- Work order -
Set the pictures aside and transcribe exactly the lines from the one containing "This screenshot has height=632, width=703." through the final line of the records.

(Records to process begins)

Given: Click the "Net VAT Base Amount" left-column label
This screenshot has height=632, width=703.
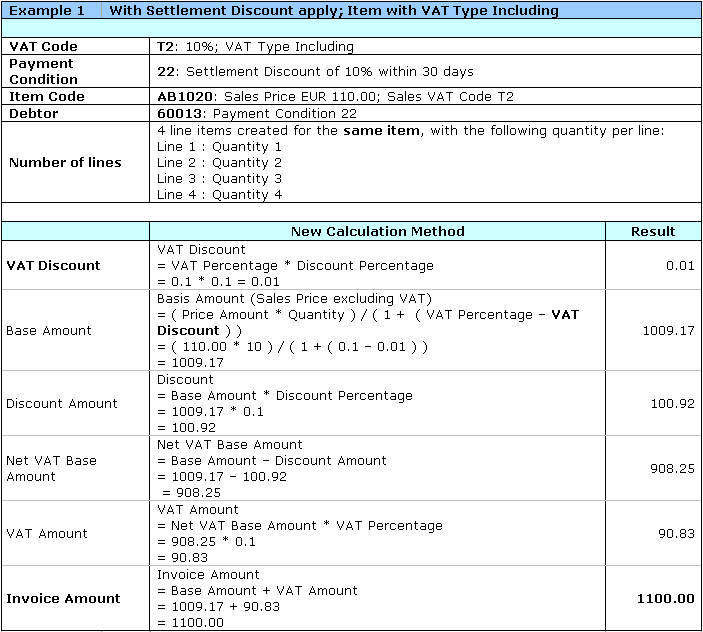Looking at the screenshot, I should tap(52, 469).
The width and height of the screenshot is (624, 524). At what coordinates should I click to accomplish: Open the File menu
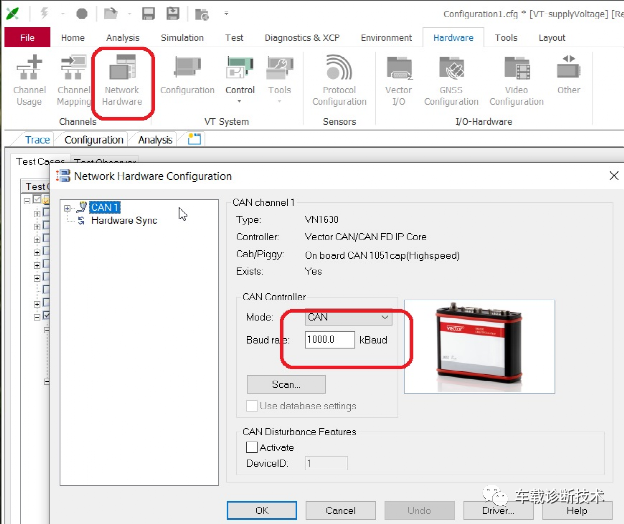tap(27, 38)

(Records to process ends)

- Final answer -
This screenshot has height=632, width=703.
Looking at the screenshot, I should tap(52, 469).
The width and height of the screenshot is (624, 524). At what coordinates should I click to accomplish: Open the File menu
tap(27, 38)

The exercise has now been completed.